Warning: The blog gives away plot points to the film “Roman Holiday” and “Once”. I realize the former has been out for decades. Still, if you don’t want to be spoiled, then don’t read this piece.
Yesterday, I had the gift of a day off – my first full day off in two weeks. I enjoyed my time, getting my hair cut, reading and watching a movie at home, before spending the evening with friends. I was searching through Netflix, deciding what film to watch when I came across the classic, “Roman Holiday.” I had seen the film a couple of times back when I first started college, and thought it would be fun to watch again.
Of course, the film has such gorgeous settings and can’t help but stir up a desire to spend a warm, sunny day on vacation in Rome. Mostly, I find myself coveting Audrey Hepburn’s amazing haircut. I realize that it would not be a good look on me, but oh how I’d love that hairstyle. Maybe in heaven.
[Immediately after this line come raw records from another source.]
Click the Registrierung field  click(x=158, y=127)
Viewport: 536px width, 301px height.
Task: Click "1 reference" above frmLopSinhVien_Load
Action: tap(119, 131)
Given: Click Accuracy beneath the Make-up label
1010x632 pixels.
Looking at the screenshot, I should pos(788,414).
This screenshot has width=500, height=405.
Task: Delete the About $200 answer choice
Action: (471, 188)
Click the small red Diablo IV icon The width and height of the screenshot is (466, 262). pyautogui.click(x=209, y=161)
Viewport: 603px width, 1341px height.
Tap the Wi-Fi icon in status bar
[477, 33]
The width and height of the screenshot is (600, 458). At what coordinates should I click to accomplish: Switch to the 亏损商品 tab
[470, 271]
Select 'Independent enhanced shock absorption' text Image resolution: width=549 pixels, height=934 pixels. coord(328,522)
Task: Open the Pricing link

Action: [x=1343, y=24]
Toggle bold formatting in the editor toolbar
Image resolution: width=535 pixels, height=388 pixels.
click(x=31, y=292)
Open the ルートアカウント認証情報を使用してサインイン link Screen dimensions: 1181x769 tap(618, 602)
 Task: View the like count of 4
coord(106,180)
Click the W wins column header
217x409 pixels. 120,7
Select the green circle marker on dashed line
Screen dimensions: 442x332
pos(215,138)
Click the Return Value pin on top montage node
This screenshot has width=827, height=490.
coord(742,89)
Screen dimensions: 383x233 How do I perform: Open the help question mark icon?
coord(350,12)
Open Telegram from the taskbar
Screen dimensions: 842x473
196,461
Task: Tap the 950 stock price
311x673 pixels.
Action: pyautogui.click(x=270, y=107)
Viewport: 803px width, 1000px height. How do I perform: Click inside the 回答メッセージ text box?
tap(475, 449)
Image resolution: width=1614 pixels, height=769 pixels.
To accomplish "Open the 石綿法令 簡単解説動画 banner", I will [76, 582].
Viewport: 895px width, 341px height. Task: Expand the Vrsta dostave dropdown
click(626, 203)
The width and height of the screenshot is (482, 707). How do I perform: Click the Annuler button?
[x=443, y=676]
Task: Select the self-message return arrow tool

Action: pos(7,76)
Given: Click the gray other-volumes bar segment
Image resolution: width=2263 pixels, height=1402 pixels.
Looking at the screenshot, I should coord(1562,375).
I first watched the film around the time that I went on choir tour to Italy. Upon returning, my friends and I had a movie night and watched “Roman Holiday.” When it came to the end, we were split on our responses to the film. Half of us loved the film and the other half didn’t. And the dividing point came via the film’s ending. While discovering their love for each other, Hepburn and Gregory Peck decide to go their separate ways. I was one of the ones who appreciated the film and its ending.
Now, I do appreciate a happy ending, but I also value an ending that is true. The reality is, sometimes our stories do not turn out as we anticipate. Sometimes the obstacles are too great. Or the most loving response is to stay true to what we’ve been called to. I similarly like the film “Once” for these same reasons. The male and female had a special connection, but their purpose in meeting was to help each other get “un-stuck,” not to be each other’s life companions.
In early theater, plays tended to end with either a marriage or a death. Although, our story endings take more twists and turns today, there still is a continuing tradition of ending with death or marriage scene. Even as I look down my list of DVD’s, this becomes oddly apparent. Marriage, marriage, marriage, death, marriage. As a side note, I’m fascinated the stories that contain both marriage and death (Romeo and Juliet, Shadowlands, Four Weddings and a Funeral, Waking Ned Devine, etc).
Sometimes I want a film that just is happy, but more often, I desire a film that tells a true, honest story. There are times when the obstacles are too great, and no amount of hoping can take away that truth. One cannot just wave a magic wand around and transform the situations that the characters find themselves in (unless this is Harry Potter, yet notice that Rowling does not tend to use magic as a quick fix in the narrative). Ultimately, I have a greater degree of respect when a storyteller takes the necessary steps to end the story in an honest way (which could be joyful or sorrowful), rather than tacking on a “happy ending.”
Sometimes the more interesting story is the one where two do not become one.